## **Neural Net training**

In [41]:
%load_ext autoreload
%autoreload 2

import pandas as pd
import numpy as np
import os
import glob
import pickle
import matplotlib.pyplot as plt
import matplotlib as mpl
mpl.rcParams['agg.path.chunksize'] = 100000

import gc
import xgboost as xgb
from tqdm import tqdm
import shutil
import copy

from sklearn.preprocessing import LabelEncoder
from sklearn.linear_model import LogisticRegression

import pickle

import warnings
warnings.simplefilter('ignore')

import torch
import torch.nn as nn
import torch.nn.functional as F
import torch.optim as optim
from torch.nn.modules.loss import _WeightedLoss

The autoreload extension is already loaded. To reload it, use:
  %reload_ext autoreload


In [42]:
def seed_everything(seed=42):
    random.seed(seed)
    os.environ['PYTHONHASHSEED'] = str(seed)
    np.random.seed(seed)
    torch.manual_seed(seed)
    torch.cuda.manual_seed(seed)
    torch.backends.cudnn.deterministic = True

In [43]:
def label_encode(df, cols):
    for col in cols:
        le = LabelEncoder()
        tmp = df[col].fillna("NaN")
        df[col] = pd.Series(le.fit_transform(tmp), index=tmp.index)

    return df


def check_columns(necessary_cols,cols):
    
    cols = set(cols) # make set
    
    lack_cols = [c for c in necessary_cols if c not in cols]
    
    print("-- column check completed --")
    if len(lack_cols) == 0:
        print("  columns are satisfied")
        return True
    else:
        print("  !!columns are lacked!!")
        print("   lacked columns:",lack_cols)
        return False


class FeaturesMaker_v1(object):

    def __init__(self,target_cols):
        self.name = "featuresV1"
        self.feature_exp = "simple features which "

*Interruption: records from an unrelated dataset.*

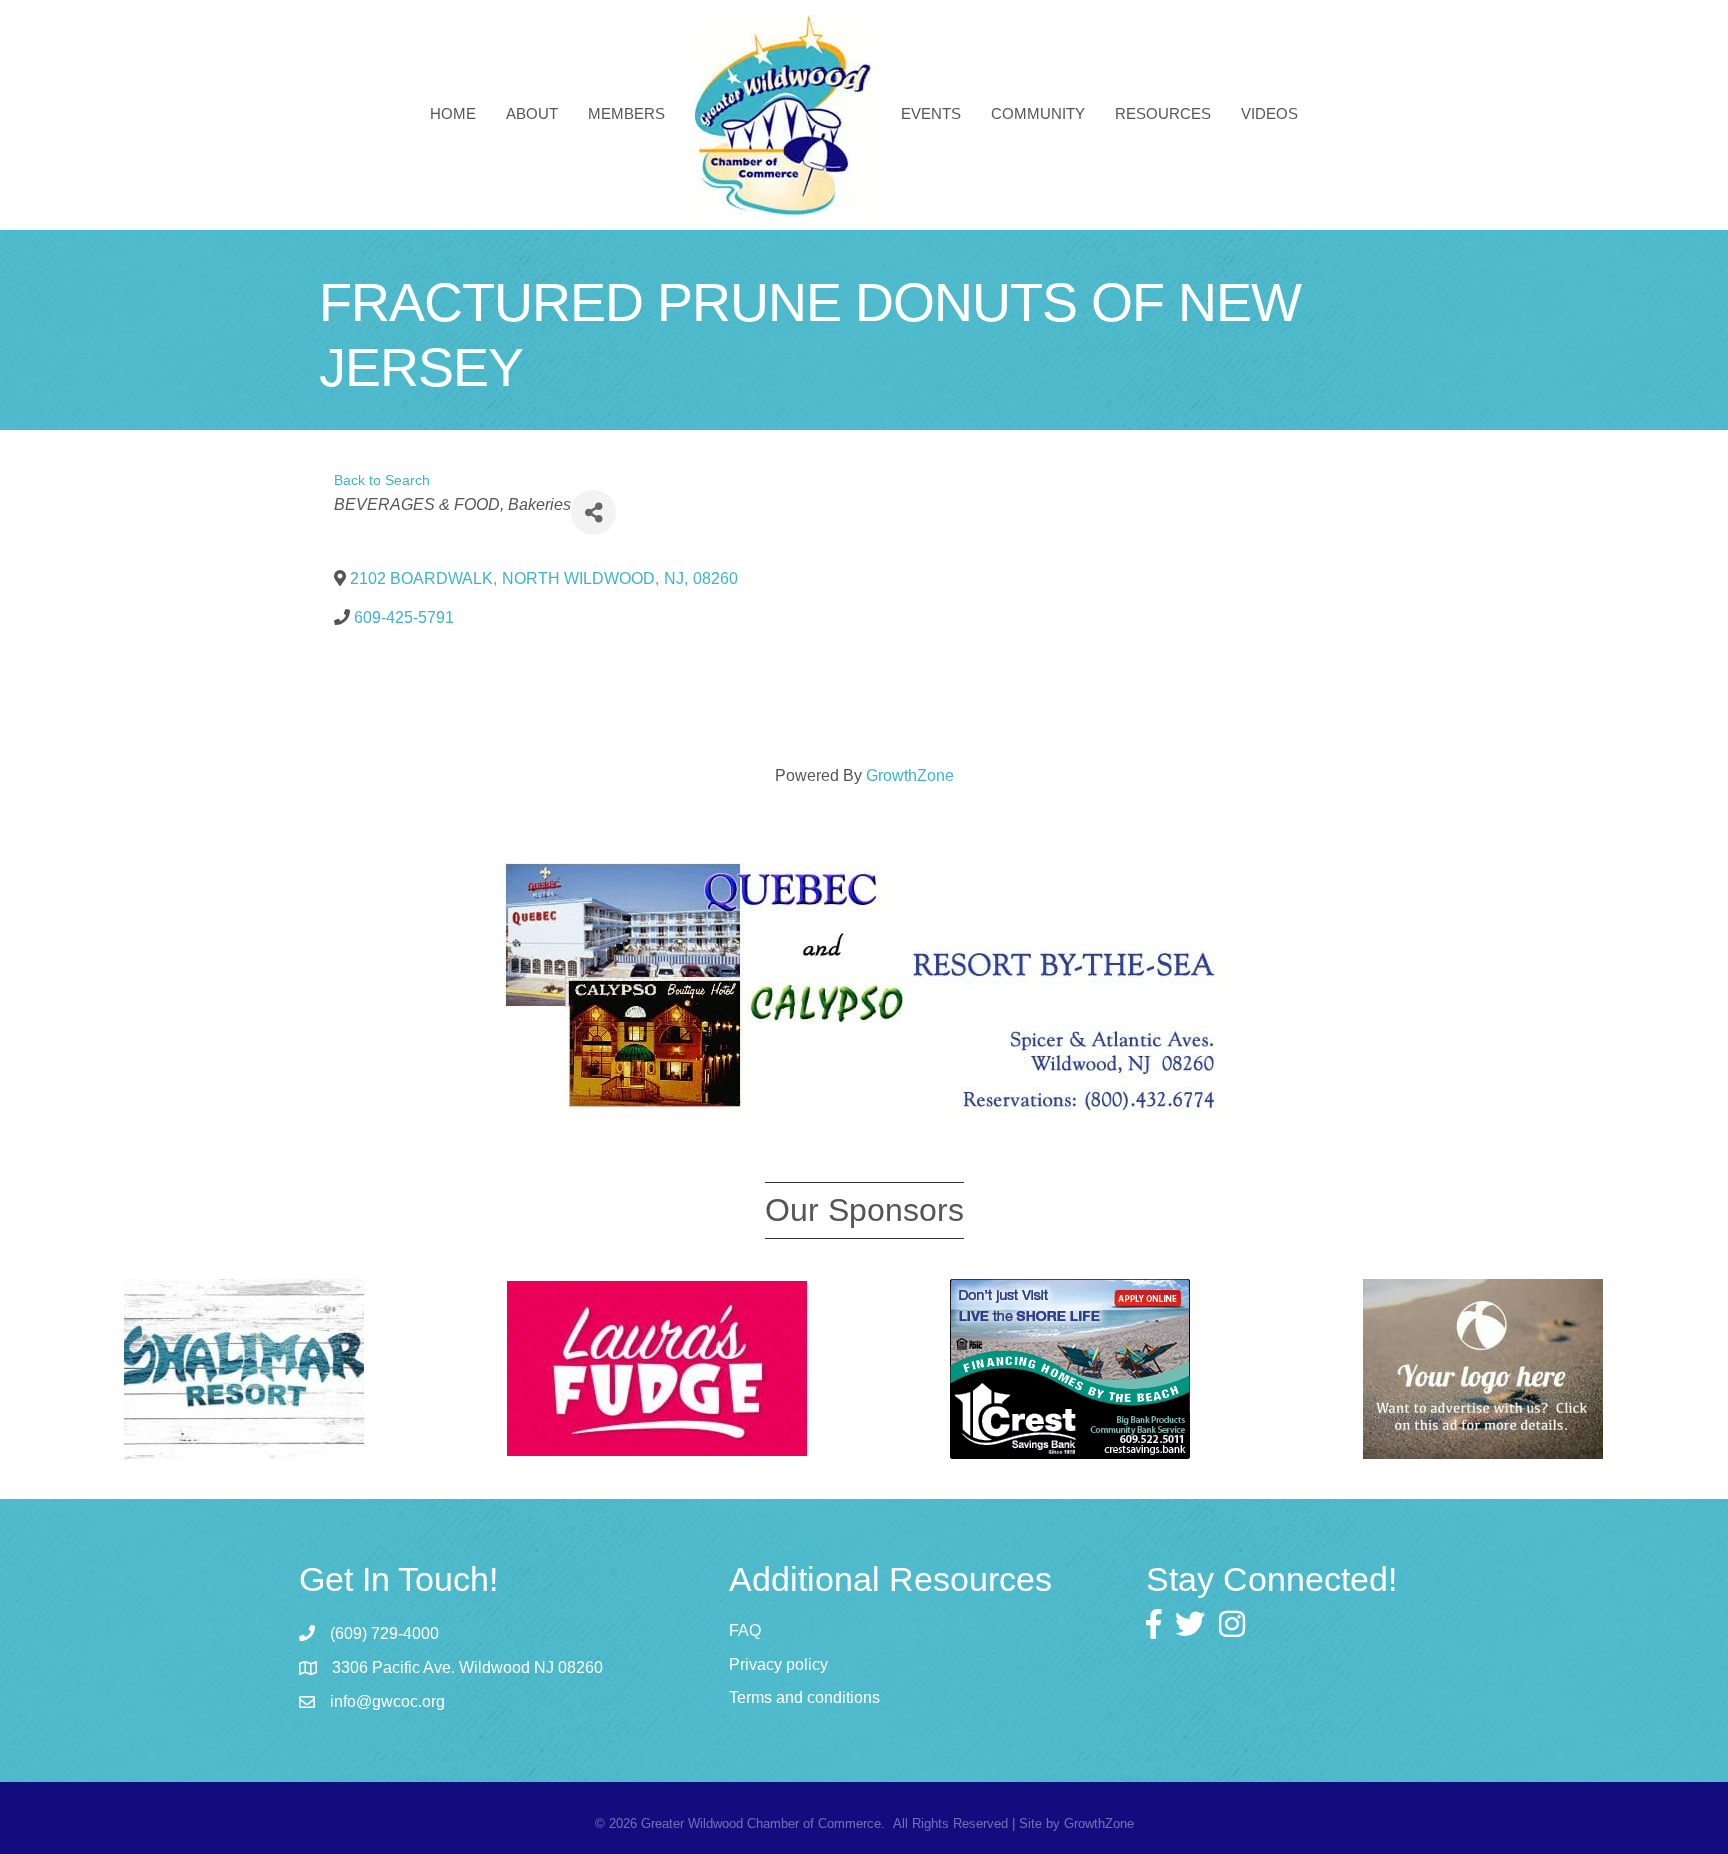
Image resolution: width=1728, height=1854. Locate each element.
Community (1038, 113)
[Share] (593, 512)
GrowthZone (910, 775)
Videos (1269, 113)
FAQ (745, 1630)
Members (626, 113)
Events (931, 113)
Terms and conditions (804, 1697)
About (532, 113)
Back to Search (382, 480)
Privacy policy (778, 1664)
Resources (1163, 113)
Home (453, 113)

        self.target_cols = target_cols
        self.necessary_col =  ["sig_id",'cp_type',"cp_time","cp_dose","data_part"] + list(target_cols)

    def make_feature(self,df):

        # check existstance of necessary columns
        if check_columns(self.necessary_col,df.columns):

            # label encoding
            cols = ['cp_type',"cp_time","cp_dose"]
            df = label_encode(df, cols=cols)


            # split train and test
            df = df.set_index(["sig_id"],drop=True)

            features = [c for c in df.columns if "g-" in c]
            features = features + [c for c in df.columns if "c-" in c]
            features = features + ['cp_type',"cp_time","cp_dose"]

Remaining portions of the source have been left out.